Rufián no es un cocotólogo. Cocotólogo fue Carandell, que hizo en la tribuna de prensa las pajaritas de la Santa Transición, y su maestro, Unamuno, cuya crisis espiritual de 1897 le dejó un miedo aprensivo a la parálisis, que le llevó a escribir con una pluma ancha de caña y a amasar bolitas de miga de pan y a plegar papeles haciendo pajaritas rectorales. Otro demócrata.
–Y si no, que venga Montesquieu y lo vea –añadió, como argumento de autoridad, María Soraya.
Hombre, María Soraya: Montesquieu, antes de resultar muerto en efigie por el director teatral Alfonso Guerra, escribió dos cosas en “El espíritu de la leyes” que no deben de salir en las oposiciones para la abogacía del Estado.
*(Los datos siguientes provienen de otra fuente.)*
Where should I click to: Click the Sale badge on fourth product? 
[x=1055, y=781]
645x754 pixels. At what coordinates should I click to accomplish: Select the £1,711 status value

Una: “Cuando el poder legislativo y el poder ejecutivo están reunidos en la misma persona o en el mismo cuerpo de magistratura, no hay libertad”. Y otra: “Si el poder ejecutivo fuera confiado a un cierto número de personas sacadas del cuerpo legislativo, no habría ya libertad, porque los dos poderes estarían unidos, y las mismas personas tendrían a veces, y podrían siempre tener, parte la una en la otra”. Así que si Montesquieu entrara al Congreso y viera a Rufián con la impresora de las manualidades seguramente pensaría: “¡Otro ‘telepollas’!” (hallazgo lingüístico de Cela); pero no lo echaría para atrás tanto como ver en la sede del poder legislativo el banco azul del poder ejecutivo, con lo que Montesquieu no nos vale para darnos pisto. Podría valernos Francisco de Miranda, un español que fue más lejos que Montesquieu en materia de separación de poderes, pero murió de asco en una prisión de Cádiz.
Cruje el casón por Cataluña, y en el patio del gran alienista doctor Esquerdo resuena Ortega: “La España oficial consiste, pues, en una especie de partidos fantasmas que defienden los fantasmas de unas ideas…”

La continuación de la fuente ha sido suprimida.